### Text shown
=-=-=

1. If the transaction with Register amounted to a sale, Deal, the accused, was equally guilty with the man who actually furnished the liquor. All who participate, either as principals or accessories, in a sale of whisky are equally guilty, because in misdemeanors there are no accessories. All who participate in the sale, either directly or indirectly, are guilty as principals. It is true that the person who furnished the liquor to Register was not an employé of the accused but was employed and paid by the club. The accused was, however, a party to the transaction. He helped to put in operation the system of distribution which had been adopted by the club. He purchased the liquor and exercised a general supervision over the affairs of the buffet. He knew that transactions similar to the one with Register were taking place every day, and it was partly through his efforts that the system was kept in operation. The fact that he did not directly participate in furnishing the liquor to Register and was absent from the clubhouse at the time, and did not know that the transaction had taken place until it was completed, will not excuse him. He helped to make it possible. He supplied the liquors with knowledge that they were to be dispensed in exchange with coupon books to members and their guests; he intended the liquors to be so dispensed; and he actively aided and abetted the scheme. He was clearly an accessory and, as such, guilty as principal. Mohrman v. State, 105 Ga. 709, 32 S.E. 143, 43 L.R.A. 398, 70 Am.St.Rep. 74. As was stated by this court in the case of Loeb v. State, 6 Ga.App. 23, 64 S.E. 338; "All who procure, counsel, command, aid, or abet the commission of a misdemeanor are regarded by the law as principal offenders, and may be indicted as such. The indictment may be joint against all those connected with the criminal enterprise, or it may be several against any one of them."

=-=-=

### What to work on
1/ In the court opinion, who employed and paid the person who furnished the liquor to Register?
2/ Continue the court opinion from its final sentence, in the same legal style.

### Stored data
=-=-=

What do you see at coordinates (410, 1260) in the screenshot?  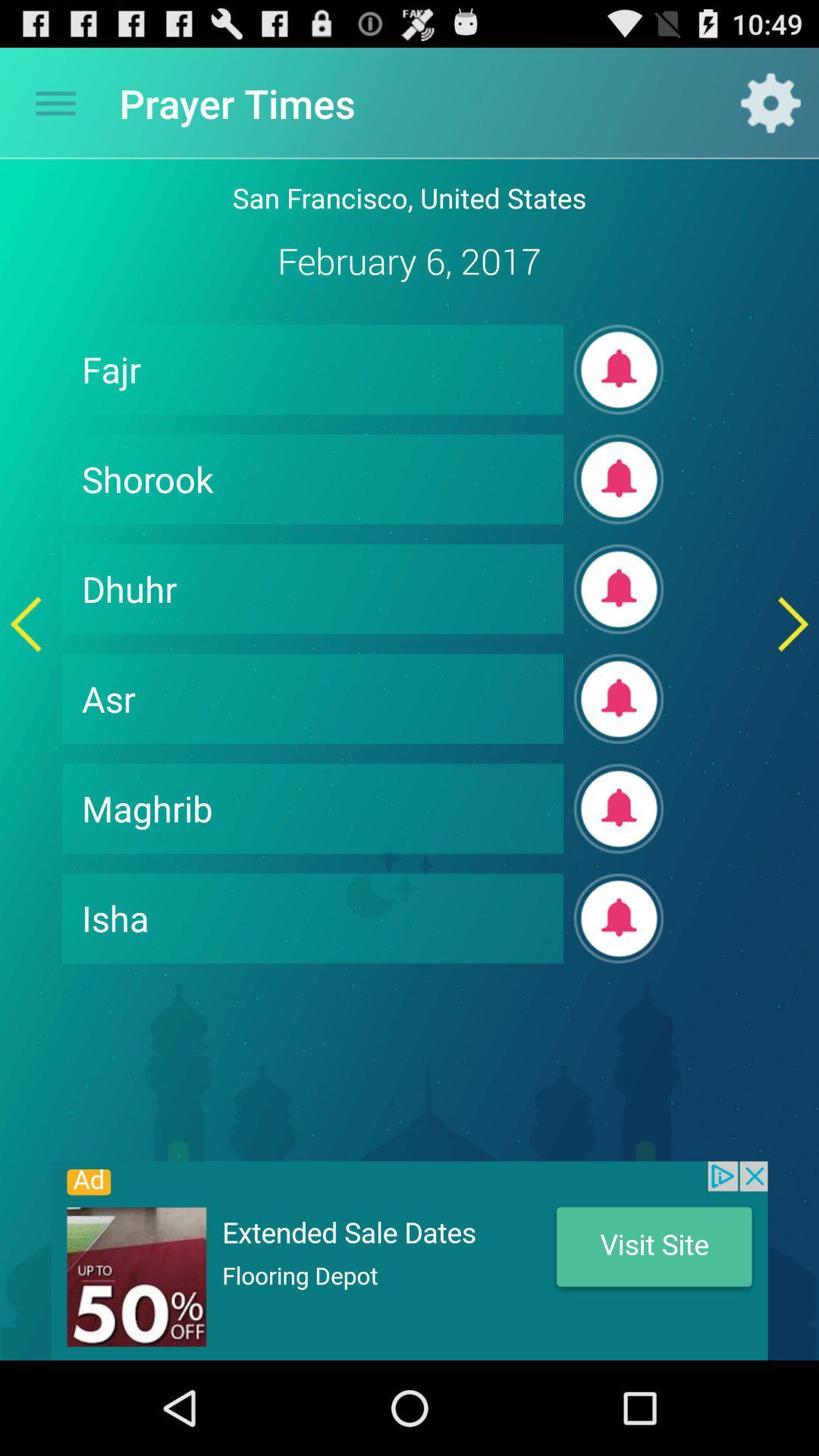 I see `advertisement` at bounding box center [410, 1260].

=-=-=

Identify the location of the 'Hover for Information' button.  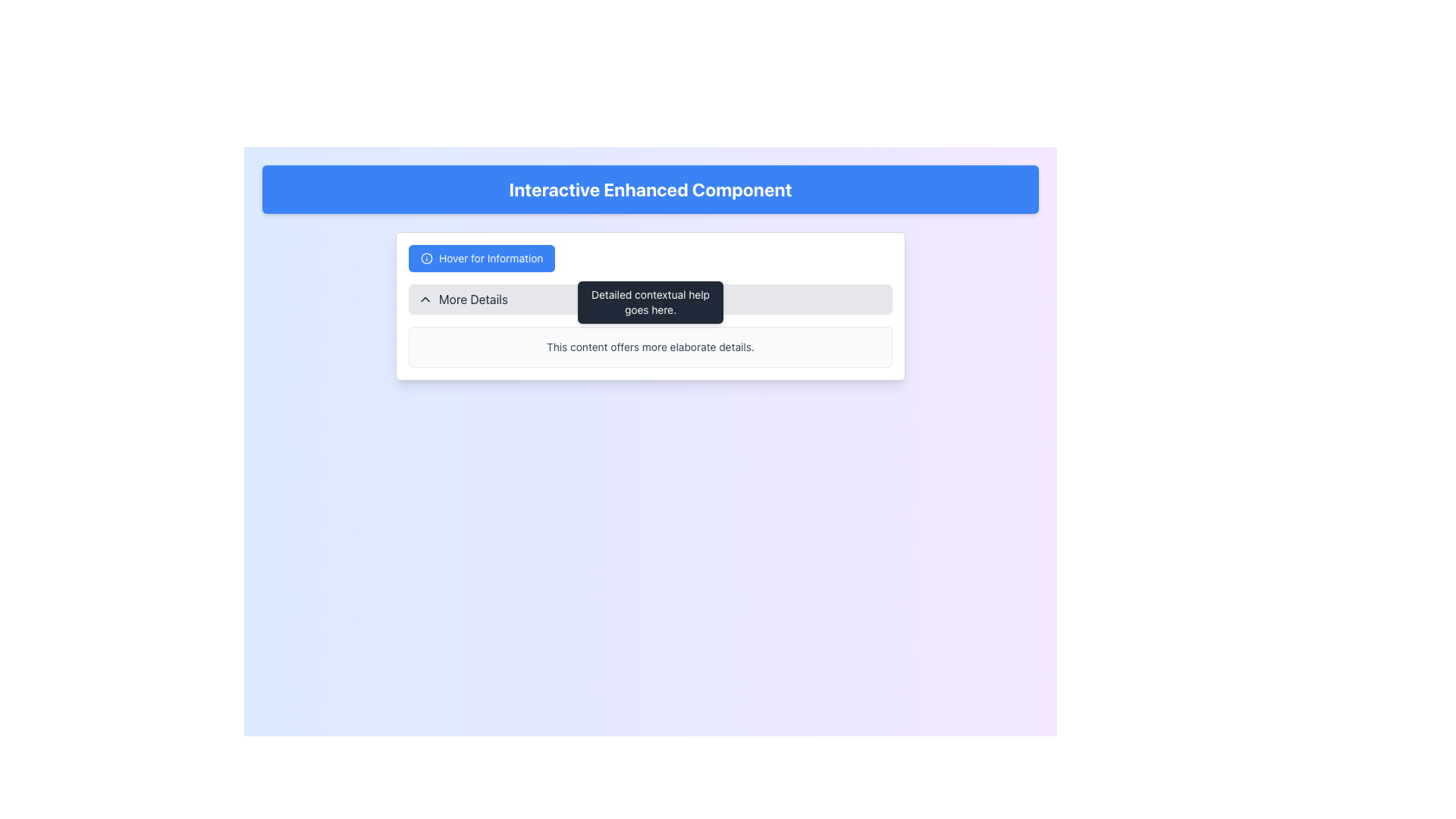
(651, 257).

=-=-=

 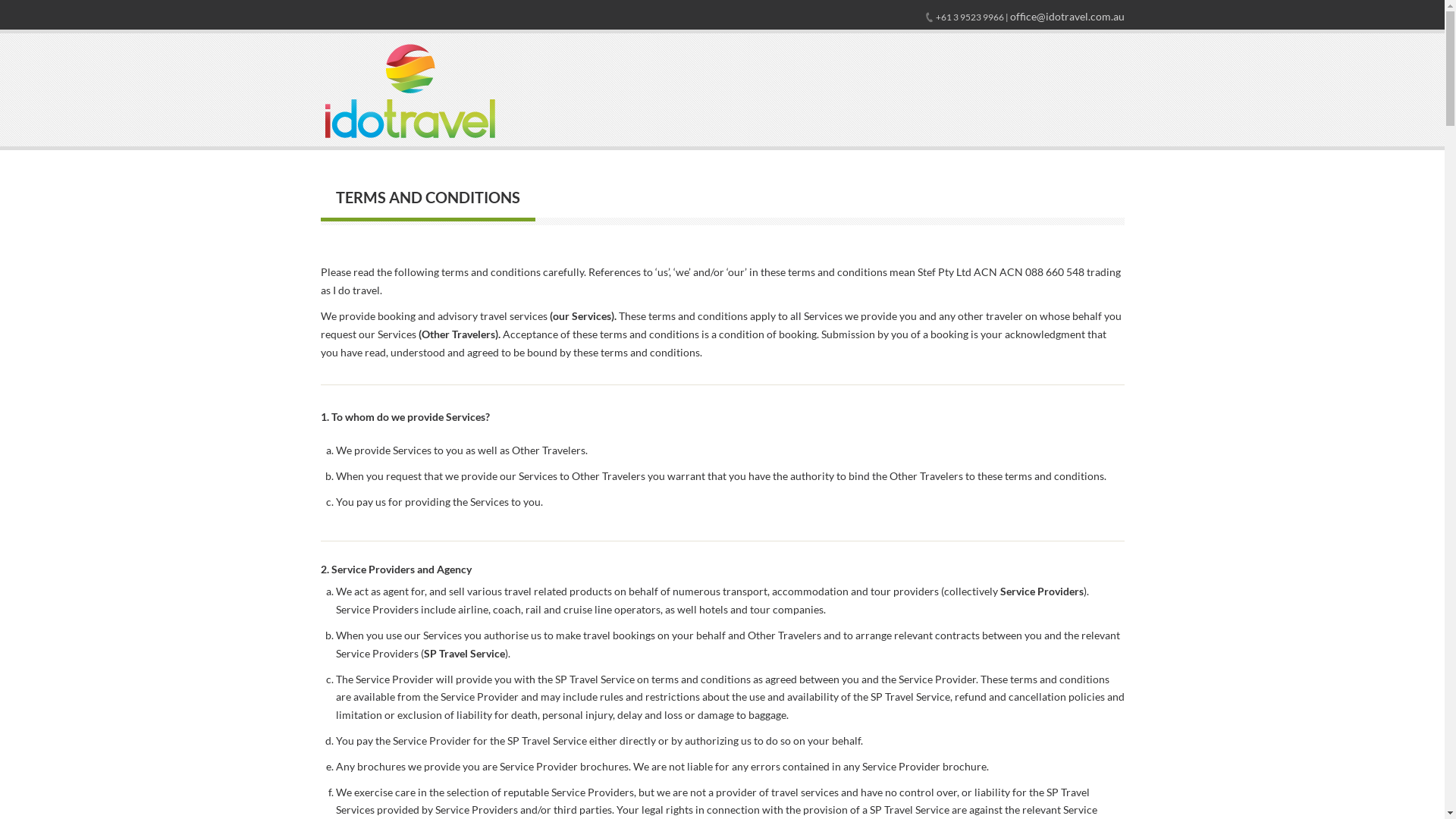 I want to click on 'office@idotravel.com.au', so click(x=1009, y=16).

=-=-=

### Answers for this exercise
1/ The club employed and paid that person.

2/
2. Under the law of this state, it is made penal "for any person within the limits of this state to sell or barter for valuable consideration, either directly or indirectly, * * * any alcoholic, spiritous, malt, or intoxicating liquors, or intoxicating bitters, or other drinks which, if drunk to excess, will produce intoxication." Penal Code 1910, § 426. It is therefore unlawful for any person, natural or artificial, or for any association of persons, to sell intoxicating liquors, either directly or indirectly, under any circumstances, and at any place, within the limits of this state. No scheme or device, however subtle, will serve as an evasion of this statute, if the method employed in any way involves the elements of a sale. We recognize the importance of the question raised in this case, involving, as it does, the validity of a scheme put into operation by numerous social organizations in the state having for its object the distribution of intoxicating liquors to the members and their guests, upon a plan which will be equitable to all, and under which each member will pay his...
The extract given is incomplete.